YOUR TASK: Where a line has odd spacing or punctuation, keep it; transcribe all the entries exactly.

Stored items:
+===+
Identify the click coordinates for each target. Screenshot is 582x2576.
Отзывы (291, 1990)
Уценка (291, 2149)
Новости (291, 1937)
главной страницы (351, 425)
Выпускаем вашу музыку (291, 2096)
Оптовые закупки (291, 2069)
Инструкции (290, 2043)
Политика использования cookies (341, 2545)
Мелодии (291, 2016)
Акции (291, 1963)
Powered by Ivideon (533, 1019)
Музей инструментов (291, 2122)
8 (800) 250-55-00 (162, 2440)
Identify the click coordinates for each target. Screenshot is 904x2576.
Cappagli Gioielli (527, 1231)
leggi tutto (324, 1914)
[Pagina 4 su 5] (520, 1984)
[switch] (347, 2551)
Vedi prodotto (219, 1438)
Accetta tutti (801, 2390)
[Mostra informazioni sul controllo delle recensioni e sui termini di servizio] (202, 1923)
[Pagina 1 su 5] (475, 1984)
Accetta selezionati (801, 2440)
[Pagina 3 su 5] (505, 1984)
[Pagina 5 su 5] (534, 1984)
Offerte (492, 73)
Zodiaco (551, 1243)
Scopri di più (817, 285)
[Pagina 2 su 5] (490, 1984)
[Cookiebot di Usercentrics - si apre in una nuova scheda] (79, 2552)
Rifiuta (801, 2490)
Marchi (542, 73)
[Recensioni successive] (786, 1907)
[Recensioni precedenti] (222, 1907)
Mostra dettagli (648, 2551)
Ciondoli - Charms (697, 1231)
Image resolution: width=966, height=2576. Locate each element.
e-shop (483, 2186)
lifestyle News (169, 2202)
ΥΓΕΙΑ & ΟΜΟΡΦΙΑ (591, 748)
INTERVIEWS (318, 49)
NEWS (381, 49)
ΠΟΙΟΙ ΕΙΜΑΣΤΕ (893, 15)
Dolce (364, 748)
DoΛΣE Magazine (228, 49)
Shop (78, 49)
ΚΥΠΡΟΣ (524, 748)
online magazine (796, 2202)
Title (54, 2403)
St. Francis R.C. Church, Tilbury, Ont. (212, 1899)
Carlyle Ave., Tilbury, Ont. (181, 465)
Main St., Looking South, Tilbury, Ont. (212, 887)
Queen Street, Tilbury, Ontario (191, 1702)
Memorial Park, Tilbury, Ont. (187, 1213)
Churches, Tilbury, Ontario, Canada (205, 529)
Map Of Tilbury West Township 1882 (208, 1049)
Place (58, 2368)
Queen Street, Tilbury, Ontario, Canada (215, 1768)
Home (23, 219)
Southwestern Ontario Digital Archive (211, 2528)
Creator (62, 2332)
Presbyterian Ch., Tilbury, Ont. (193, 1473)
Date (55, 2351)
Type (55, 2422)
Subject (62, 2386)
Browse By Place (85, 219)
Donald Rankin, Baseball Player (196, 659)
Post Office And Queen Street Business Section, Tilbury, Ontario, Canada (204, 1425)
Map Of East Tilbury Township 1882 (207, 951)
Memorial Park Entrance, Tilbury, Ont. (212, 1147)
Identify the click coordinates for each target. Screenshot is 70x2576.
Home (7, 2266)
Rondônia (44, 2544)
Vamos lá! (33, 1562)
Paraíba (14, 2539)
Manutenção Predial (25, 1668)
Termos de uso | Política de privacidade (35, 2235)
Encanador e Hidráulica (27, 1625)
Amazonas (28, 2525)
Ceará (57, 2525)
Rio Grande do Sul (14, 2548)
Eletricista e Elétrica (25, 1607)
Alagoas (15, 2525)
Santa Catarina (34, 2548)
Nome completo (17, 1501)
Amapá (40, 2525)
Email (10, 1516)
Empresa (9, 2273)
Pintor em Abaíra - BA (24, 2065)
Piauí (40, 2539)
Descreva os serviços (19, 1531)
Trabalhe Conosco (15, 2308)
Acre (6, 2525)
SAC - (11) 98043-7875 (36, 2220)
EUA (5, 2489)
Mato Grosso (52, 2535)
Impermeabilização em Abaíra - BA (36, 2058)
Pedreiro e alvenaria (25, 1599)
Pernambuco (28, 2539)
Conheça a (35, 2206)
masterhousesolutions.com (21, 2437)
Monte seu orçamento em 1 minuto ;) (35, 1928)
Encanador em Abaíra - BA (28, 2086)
+===+
TASK SOLUTION:
Identify the click coordinates for each target. Screenshot is 582x2576.
Отзывы (291, 1990)
Уценка (291, 2149)
Новости (291, 1937)
главной страницы (351, 425)
Выпускаем вашу музыку (291, 2096)
Оптовые закупки (291, 2069)
Инструкции (290, 2043)
Политика использования cookies (341, 2545)
Мелодии (291, 2016)
Акции (291, 1963)
Powered by Ivideon (533, 1019)
Музей инструментов (291, 2122)
8 (800) 250-55-00 (162, 2440)
Identify the click coordinates for each target. Screenshot is 904x2576.
Cappagli Gioielli (527, 1231)
leggi tutto (324, 1914)
[Pagina 4 su 5] (520, 1984)
[switch] (347, 2551)
Vedi prodotto (219, 1438)
Accetta tutti (801, 2390)
[Mostra informazioni sul controllo delle recensioni e sui termini di servizio] (202, 1923)
[Pagina 1 su 5] (475, 1984)
Accetta selezionati (801, 2440)
[Pagina 3 su 5] (505, 1984)
[Pagina 5 su 5] (534, 1984)
Offerte (492, 73)
Zodiaco (551, 1243)
Scopri di più (817, 285)
[Pagina 2 su 5] (490, 1984)
[Cookiebot di Usercentrics - si apre in una nuova scheda] (79, 2552)
Rifiuta (801, 2490)
Marchi (542, 73)
[Recensioni successive] (786, 1907)
[Recensioni precedenti] (222, 1907)
Mostra dettagli (648, 2551)
Ciondoli - Charms (697, 1231)
Image resolution: width=966, height=2576. Locate each element.
e-shop (483, 2186)
lifestyle News (169, 2202)
ΥΓΕΙΑ & ΟΜΟΡΦΙΑ (591, 748)
INTERVIEWS (318, 49)
NEWS (381, 49)
ΠΟΙΟΙ ΕΙΜΑΣΤΕ (893, 15)
Dolce (364, 748)
DoΛΣE Magazine (228, 49)
Shop (78, 49)
ΚΥΠΡΟΣ (524, 748)
online magazine (796, 2202)
Title (54, 2403)
St. Francis R.C. Church, Tilbury, Ont. (212, 1899)
Carlyle Ave., Tilbury, Ont. (181, 465)
Main St., Looking South, Tilbury, Ont. (212, 887)
Queen Street, Tilbury, Ontario (191, 1702)
Memorial Park, Tilbury, Ont. (187, 1213)
Churches, Tilbury, Ontario, Canada (205, 529)
Map Of Tilbury West Township 1882 (208, 1049)
Place (58, 2368)
Queen Street, Tilbury, Ontario, Canada (215, 1768)
Home (23, 219)
Southwestern Ontario Digital Archive (211, 2528)
Creator (62, 2332)
Presbyterian Ch., Tilbury, Ont. (193, 1473)
Date (55, 2351)
Type (55, 2422)
Subject (62, 2386)
Browse By Place (85, 219)
Donald Rankin, Baseball Player (196, 659)
Post Office And Queen Street Business Section, Tilbury, Ontario, Canada (204, 1425)
Map Of East Tilbury Township 1882 (207, 951)
Memorial Park Entrance, Tilbury, Ont. (212, 1147)
Identify the click coordinates for each target. Screenshot is 70x2576.
Home (7, 2266)
Rondônia (44, 2544)
Vamos lá! (33, 1562)
Paraíba (14, 2539)
Manutenção Predial (25, 1668)
Termos de uso | Política de privacidade (35, 2235)
Encanador e Hidráulica (27, 1625)
Amazonas (28, 2525)
Ceará (57, 2525)
Rio Grande do Sul (14, 2548)
Eletricista e Elétrica (25, 1607)
Alagoas (15, 2525)
Santa Catarina (34, 2548)
Nome completo (17, 1501)
Amapá (40, 2525)
Email (10, 1516)
Empresa (9, 2273)
Pintor em Abaíra - BA (24, 2065)
Piauí (40, 2539)
Descreva os serviços (19, 1531)
Trabalhe Conosco (15, 2308)
Acre (6, 2525)
SAC - (11) 98043-7875 (36, 2220)
EUA (5, 2489)
Mato Grosso (52, 2535)
Impermeabilização em Abaíra - BA (36, 2058)
Pedreiro e alvenaria (25, 1599)
Pernambuco (28, 2539)
Conheça a (35, 2206)
masterhousesolutions.com (21, 2437)
Monte seu orçamento em 1 minuto ;) (35, 1928)
Encanador em Abaíra - BA (28, 2086)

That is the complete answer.